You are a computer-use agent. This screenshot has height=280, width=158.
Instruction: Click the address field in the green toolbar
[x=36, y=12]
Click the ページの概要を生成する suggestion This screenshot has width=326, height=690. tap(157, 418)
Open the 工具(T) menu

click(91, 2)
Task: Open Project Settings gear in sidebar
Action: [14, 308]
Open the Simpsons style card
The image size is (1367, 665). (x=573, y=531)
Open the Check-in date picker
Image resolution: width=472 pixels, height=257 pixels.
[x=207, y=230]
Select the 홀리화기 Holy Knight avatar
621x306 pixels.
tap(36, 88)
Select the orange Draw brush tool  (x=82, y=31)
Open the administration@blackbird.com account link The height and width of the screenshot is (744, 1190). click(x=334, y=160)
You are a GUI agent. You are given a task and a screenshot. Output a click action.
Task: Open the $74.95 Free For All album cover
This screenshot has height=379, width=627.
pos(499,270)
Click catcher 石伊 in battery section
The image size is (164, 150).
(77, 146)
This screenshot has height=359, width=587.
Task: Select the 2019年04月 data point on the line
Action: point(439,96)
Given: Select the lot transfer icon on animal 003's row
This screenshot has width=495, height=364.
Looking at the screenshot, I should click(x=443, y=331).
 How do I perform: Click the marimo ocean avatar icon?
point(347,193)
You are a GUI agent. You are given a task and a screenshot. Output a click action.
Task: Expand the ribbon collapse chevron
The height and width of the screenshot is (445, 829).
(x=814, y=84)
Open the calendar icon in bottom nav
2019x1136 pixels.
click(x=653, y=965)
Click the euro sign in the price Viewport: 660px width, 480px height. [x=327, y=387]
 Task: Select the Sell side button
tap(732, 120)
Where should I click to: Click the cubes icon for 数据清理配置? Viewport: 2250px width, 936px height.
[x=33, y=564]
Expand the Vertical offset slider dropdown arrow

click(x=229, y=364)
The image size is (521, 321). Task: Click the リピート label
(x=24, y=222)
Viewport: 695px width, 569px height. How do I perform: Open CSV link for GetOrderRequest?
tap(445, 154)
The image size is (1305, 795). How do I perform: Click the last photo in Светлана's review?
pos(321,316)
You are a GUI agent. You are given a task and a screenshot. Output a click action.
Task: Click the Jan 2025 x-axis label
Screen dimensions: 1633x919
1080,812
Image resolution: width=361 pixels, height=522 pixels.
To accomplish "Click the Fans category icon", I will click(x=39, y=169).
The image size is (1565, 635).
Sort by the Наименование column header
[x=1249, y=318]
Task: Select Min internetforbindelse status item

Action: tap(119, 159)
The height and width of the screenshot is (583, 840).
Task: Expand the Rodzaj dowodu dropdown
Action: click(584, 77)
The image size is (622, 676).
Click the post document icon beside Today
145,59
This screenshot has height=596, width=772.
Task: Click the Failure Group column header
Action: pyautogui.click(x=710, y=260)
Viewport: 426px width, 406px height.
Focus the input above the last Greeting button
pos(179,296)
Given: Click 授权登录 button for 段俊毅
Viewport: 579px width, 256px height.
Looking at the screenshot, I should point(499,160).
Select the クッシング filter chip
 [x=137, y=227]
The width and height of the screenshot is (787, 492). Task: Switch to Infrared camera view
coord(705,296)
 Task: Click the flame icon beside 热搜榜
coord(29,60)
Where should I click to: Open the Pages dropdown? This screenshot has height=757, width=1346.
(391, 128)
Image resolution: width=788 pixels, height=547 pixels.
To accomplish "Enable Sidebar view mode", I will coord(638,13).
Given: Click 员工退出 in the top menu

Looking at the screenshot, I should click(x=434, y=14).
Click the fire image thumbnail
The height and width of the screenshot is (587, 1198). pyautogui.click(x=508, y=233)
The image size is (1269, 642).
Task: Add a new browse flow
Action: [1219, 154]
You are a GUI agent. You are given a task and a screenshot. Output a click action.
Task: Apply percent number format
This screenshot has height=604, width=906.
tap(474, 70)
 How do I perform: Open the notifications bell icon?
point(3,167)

#####

Please state how many lines in the items above contain the string "accomplish". Give only the number.

### The answer
2